Is Word the best word processor, certainly not, but it is the industry standard. If you've got time to try and command the tides you're not producing enough. Best to accept some things and get back to the things you can control.
No, Word is NOT the industry standard. If it were the industry standard, then MS would be building locomotives, and every time they came out with a new locomotive, it would require a new track standard, and the world would be ripping out the old rails and laying new track. And every other competitor's locomotive and rail cars would be taken to the shop for retrofitting with MS Corp-patented wheels and axles.

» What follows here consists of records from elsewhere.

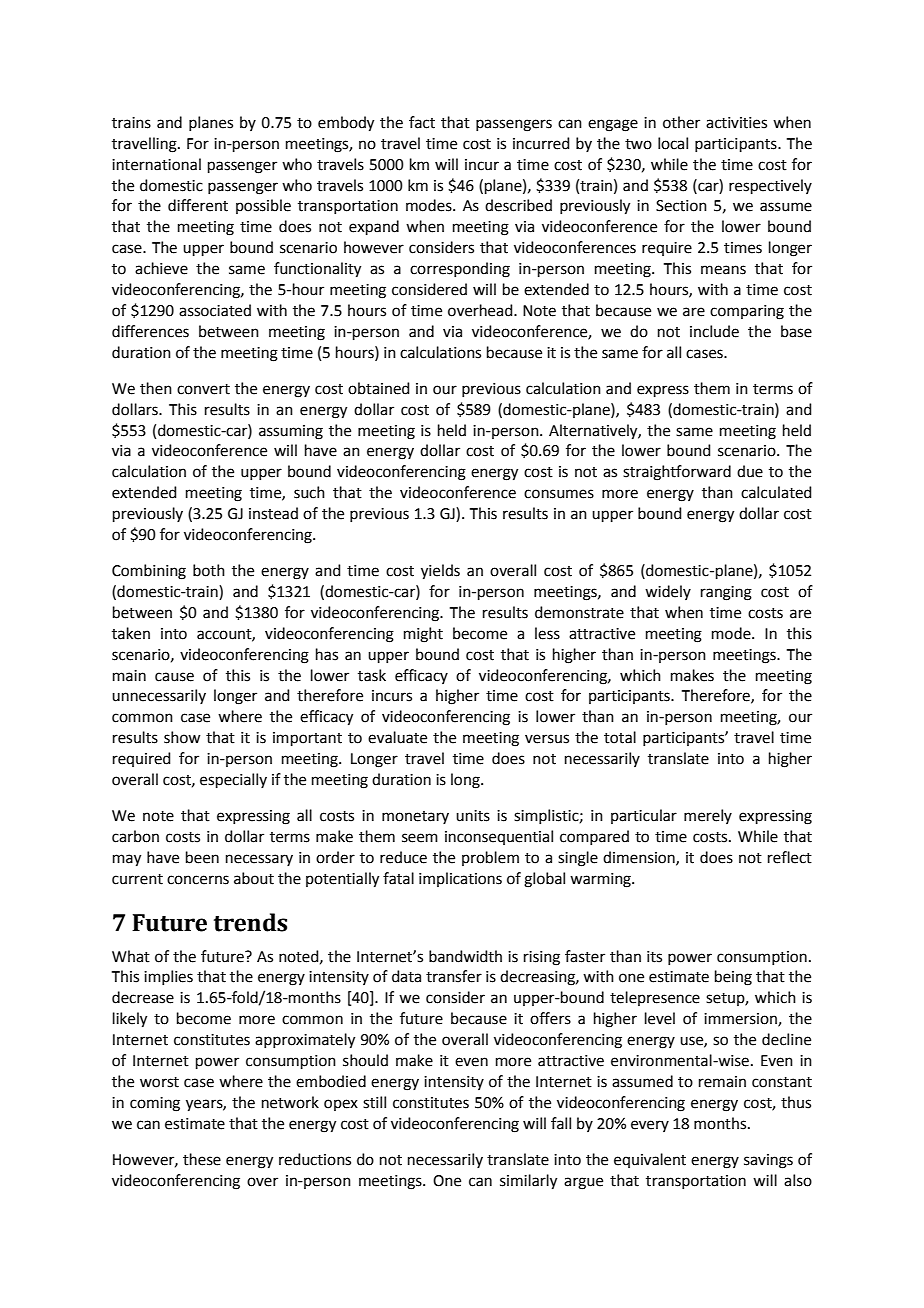  What do you see at coordinates (397, 737) in the screenshot?
I see `evaluate` at bounding box center [397, 737].
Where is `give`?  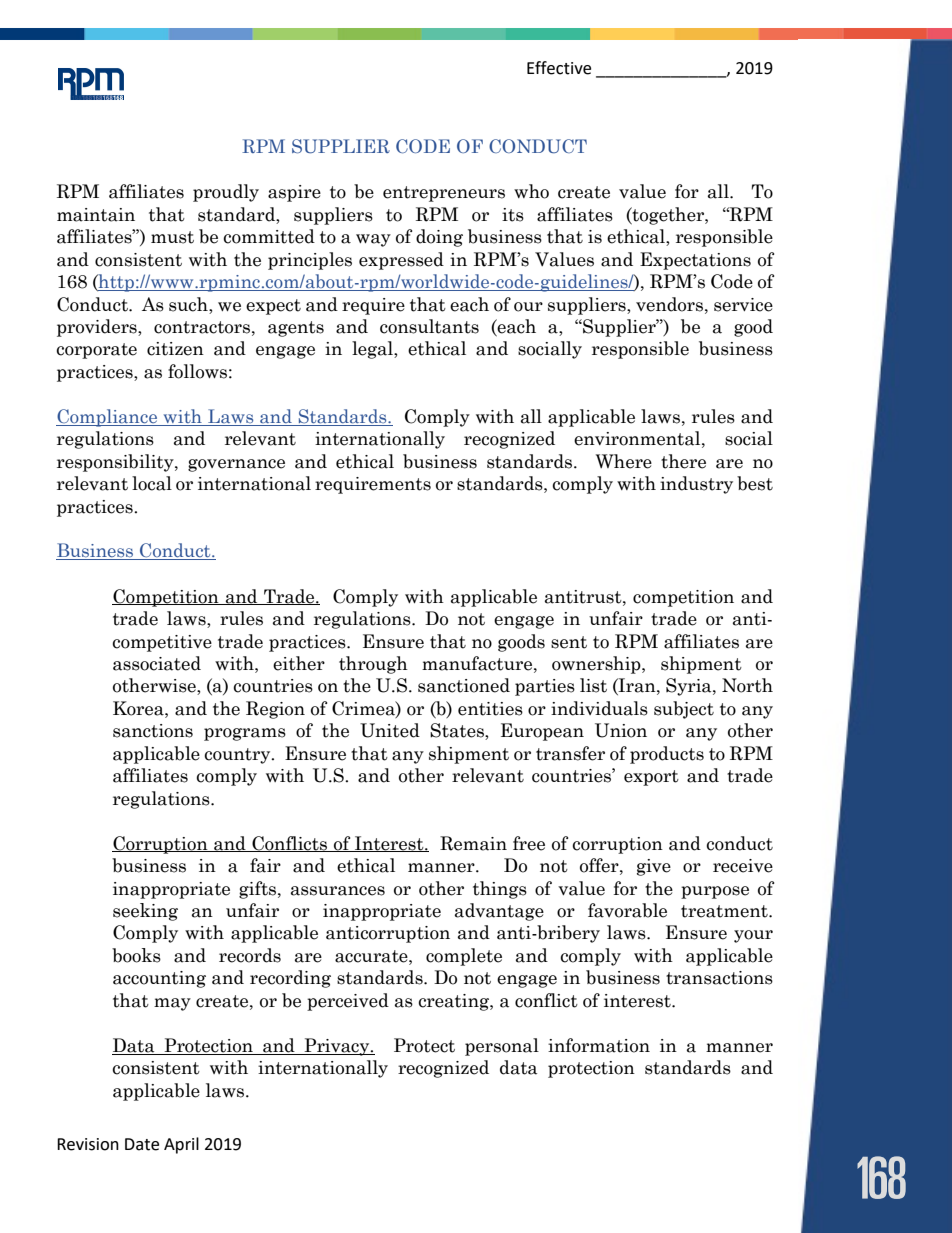 give is located at coordinates (654, 867).
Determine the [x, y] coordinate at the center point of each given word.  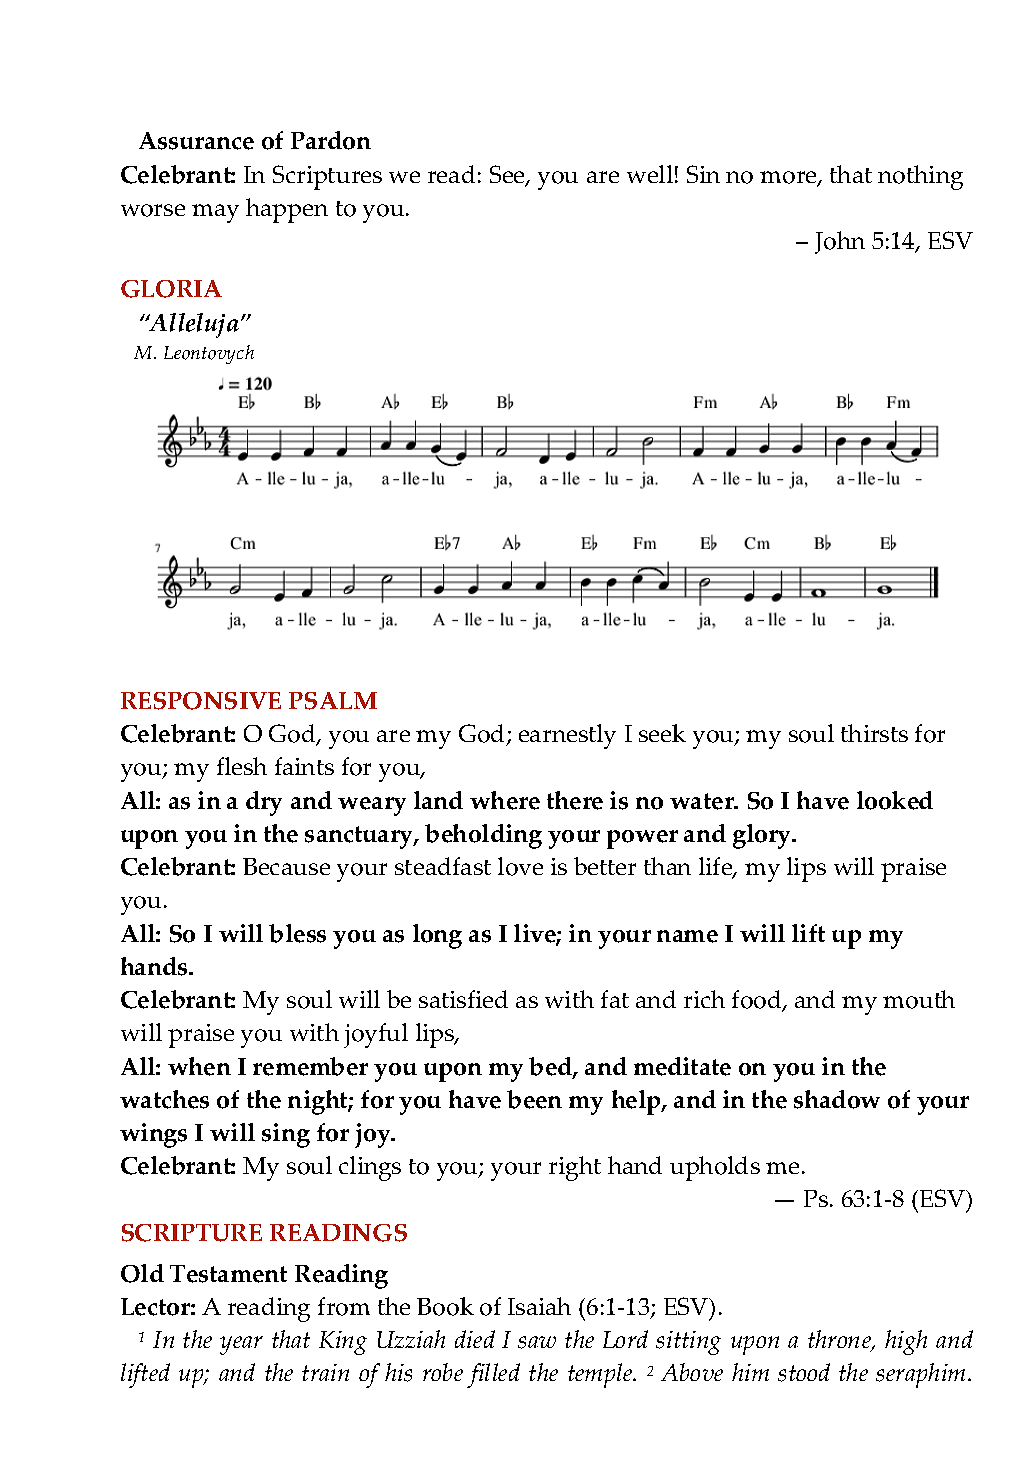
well [650, 174]
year [241, 1345]
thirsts [874, 733]
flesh [242, 766]
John [840, 242]
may [215, 213]
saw [537, 1342]
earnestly [567, 736]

At one point, MS bought up the .RTF format, and held it up as a new standard ... and then proceeded to change it with every new revision of .DOC ... thereby assuring that "no other's locomotives shall run on our tracks!"
ODF is the only standard WP format, and MS continues the tradition of "does not play well with others" by dismissing it.
Word's evil sibling, Internet Explorer, is up to Version 11 and yet fails to fully comply with standards. Relying on MS for standards compliance is akin to boinking for chastity.
You don't understand the difference between practice and theory do you? The entire point of the article was that authors have to use Word, even though it isn't the best option.
Every publisher I've ever worked with in the US and Europe required me to use Word documents for every step from concept to final post-edit manuscripts. Obviously the format gets changed when actually going to press, but up to that point authors with any decent size publisher work in Word. That's the way it is, that's the industry standard.